By sector, the contraction in employment was particularly strong in service sectors such as hotels (-17.6%) and trade (-12.0%). On the other hand, it is also noted that the health crisis has strongly affected employment in construction (-13.6%) and industry (-8.9%). The smallest decrease in employment was observed in agriculture (-2.7%).

Pinheiro has assured that there is no dilemma between maintaining health and the economy, because without health there is no production or consumption. For this reason, he stressed that in the future it will be important to consider the lessons learned during the epidemic, stressing that occupational safety and health will be a key element in economic reactivation.
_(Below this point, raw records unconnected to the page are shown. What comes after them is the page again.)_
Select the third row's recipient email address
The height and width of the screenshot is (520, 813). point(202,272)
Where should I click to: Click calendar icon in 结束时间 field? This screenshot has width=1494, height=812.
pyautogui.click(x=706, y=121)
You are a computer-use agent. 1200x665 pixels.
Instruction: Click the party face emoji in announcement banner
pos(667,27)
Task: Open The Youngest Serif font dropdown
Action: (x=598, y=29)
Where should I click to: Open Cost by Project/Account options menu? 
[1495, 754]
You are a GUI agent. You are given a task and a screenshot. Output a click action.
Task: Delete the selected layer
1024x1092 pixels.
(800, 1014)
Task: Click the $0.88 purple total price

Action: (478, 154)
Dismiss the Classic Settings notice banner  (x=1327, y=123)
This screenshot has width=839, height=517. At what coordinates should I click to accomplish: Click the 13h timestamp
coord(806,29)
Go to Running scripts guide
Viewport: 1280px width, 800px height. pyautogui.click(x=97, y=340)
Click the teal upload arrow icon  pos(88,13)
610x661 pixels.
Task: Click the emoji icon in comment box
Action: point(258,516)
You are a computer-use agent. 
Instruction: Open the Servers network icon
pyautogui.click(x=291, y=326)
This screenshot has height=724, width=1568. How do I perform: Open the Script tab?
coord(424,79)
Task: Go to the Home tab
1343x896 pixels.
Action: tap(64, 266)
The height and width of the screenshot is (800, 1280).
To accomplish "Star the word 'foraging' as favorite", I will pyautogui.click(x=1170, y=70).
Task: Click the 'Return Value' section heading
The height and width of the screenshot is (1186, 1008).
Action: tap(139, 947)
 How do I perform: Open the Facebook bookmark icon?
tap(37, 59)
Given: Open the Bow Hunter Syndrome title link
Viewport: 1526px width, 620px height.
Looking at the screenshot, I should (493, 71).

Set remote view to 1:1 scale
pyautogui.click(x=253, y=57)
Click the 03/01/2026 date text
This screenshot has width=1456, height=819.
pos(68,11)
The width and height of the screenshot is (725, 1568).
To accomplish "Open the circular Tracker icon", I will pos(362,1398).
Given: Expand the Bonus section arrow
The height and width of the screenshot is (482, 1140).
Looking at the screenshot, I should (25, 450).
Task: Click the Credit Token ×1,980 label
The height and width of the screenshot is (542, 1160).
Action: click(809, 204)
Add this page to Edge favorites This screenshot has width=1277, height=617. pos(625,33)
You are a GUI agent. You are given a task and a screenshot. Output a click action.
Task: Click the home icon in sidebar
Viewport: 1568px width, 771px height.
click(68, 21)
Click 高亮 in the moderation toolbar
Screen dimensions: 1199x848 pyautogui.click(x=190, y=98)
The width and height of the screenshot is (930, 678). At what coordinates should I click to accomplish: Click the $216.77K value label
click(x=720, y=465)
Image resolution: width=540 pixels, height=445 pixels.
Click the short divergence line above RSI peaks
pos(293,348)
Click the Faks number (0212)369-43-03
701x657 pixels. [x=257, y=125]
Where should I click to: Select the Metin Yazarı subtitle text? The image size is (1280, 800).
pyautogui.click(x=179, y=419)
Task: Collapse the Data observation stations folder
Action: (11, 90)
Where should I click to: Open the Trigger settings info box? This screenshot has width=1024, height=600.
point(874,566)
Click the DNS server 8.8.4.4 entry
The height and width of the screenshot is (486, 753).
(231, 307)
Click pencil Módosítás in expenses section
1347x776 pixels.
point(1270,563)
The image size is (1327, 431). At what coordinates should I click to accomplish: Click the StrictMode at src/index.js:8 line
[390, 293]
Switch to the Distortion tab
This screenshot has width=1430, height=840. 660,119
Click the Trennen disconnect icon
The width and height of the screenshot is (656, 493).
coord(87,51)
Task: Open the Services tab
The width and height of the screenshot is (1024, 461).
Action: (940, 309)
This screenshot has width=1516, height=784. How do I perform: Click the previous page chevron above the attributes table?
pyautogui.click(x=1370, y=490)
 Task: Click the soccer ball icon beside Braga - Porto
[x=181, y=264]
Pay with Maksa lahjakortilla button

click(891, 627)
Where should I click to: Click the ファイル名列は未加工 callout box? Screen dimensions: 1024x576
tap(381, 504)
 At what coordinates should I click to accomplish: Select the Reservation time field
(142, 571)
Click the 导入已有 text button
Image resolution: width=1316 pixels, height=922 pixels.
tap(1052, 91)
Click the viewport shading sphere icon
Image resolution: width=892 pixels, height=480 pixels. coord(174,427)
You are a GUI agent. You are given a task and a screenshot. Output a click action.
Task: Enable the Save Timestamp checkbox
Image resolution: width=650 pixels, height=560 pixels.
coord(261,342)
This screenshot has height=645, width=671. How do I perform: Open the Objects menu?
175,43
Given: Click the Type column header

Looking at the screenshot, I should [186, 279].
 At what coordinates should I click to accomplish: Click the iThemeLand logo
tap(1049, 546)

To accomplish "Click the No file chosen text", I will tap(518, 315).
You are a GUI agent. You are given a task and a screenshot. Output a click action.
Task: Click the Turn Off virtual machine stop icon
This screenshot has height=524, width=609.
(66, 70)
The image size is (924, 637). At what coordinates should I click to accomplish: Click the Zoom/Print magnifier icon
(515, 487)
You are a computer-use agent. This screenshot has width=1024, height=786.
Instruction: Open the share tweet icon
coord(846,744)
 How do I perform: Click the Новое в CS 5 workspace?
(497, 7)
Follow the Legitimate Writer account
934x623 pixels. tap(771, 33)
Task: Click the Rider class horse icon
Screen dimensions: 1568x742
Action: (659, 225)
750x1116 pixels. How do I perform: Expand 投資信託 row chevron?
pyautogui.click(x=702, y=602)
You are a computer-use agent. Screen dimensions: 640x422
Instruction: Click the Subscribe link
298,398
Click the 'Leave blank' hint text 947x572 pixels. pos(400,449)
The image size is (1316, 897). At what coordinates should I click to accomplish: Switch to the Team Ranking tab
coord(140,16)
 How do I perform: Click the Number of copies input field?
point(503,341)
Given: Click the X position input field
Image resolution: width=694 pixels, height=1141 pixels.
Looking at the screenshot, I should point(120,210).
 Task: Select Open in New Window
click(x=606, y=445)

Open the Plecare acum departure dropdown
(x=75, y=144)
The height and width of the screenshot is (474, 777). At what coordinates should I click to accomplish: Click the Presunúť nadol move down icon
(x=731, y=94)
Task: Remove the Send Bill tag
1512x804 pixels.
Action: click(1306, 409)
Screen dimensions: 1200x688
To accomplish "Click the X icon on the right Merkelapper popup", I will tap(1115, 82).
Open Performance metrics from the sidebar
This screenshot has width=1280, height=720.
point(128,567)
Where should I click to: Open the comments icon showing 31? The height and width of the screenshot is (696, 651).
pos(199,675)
The director also stressed the importance of social dialogue between governments, companies and workers, which is “more relevant than ever”.

SALARY EVOLUTION

Salaries at the regional level had very different variations during the year depending on the country, so that in Brazil (+ 7.2%) and Costa Rica (+ 2.4%) there were wage increases, while in Colombia they contracted (-2 , 4%). ).

However, the ILO’s analysis shows that wage increases in some countries were affected by the specific environment of the pandemic, so that the lowest-income wage earners were most affected by job losses, diminishing its importance. of the lowest wages in the region.

Regarding the minimum wage, most countries registered wage increases in January as part of their periodic annual adjustments, except for Nicaragua, which made wage adjustments during the first quarter, and Chile, which adjusted the minimum wage twice, once. during the first quarter and another in September.

STRUCTURAL PROBLEMS ALREADY EXIST

“The region was badly affected by this crisis, even more so than others in the world, and this was largely due to structural problems that existed and that we were aware of,” explains Pinheiro, who emphasized that some of these structural problems the persistent problems are. lack of fiscal space, gaps in social protection coverage, high social inequality and high informality, which have highlighted the insecurity of large sectors of society.

Regarding informality, the regional director has pointed out that in this crisis it will not be a protection mechanism as it was in previous ones, as during the pandemic the labor informality was contracted, so its stabilizing role has not been demonstrated.

The report has indicated that for its part Despite significant efforts by several Latin American governments during the crisis, “there was in some cases” a feeling that aid was coming too late, or that it was not enough to cover for lost income “.

According to the ILO, the recipe for job recovery depends on several factors. One of these is the need to rethink the model of economic integration, the implementation of technological development in combination with environmental sustainability, the promotion of business entrepreneurship, the formalization of employment and employment policies that respond to new realities.

“The path to a new and better normalcy will not be easy nor short,” said Pinheiro, specifying that “this is the legacy of 2020, the year we live with Covid-19.”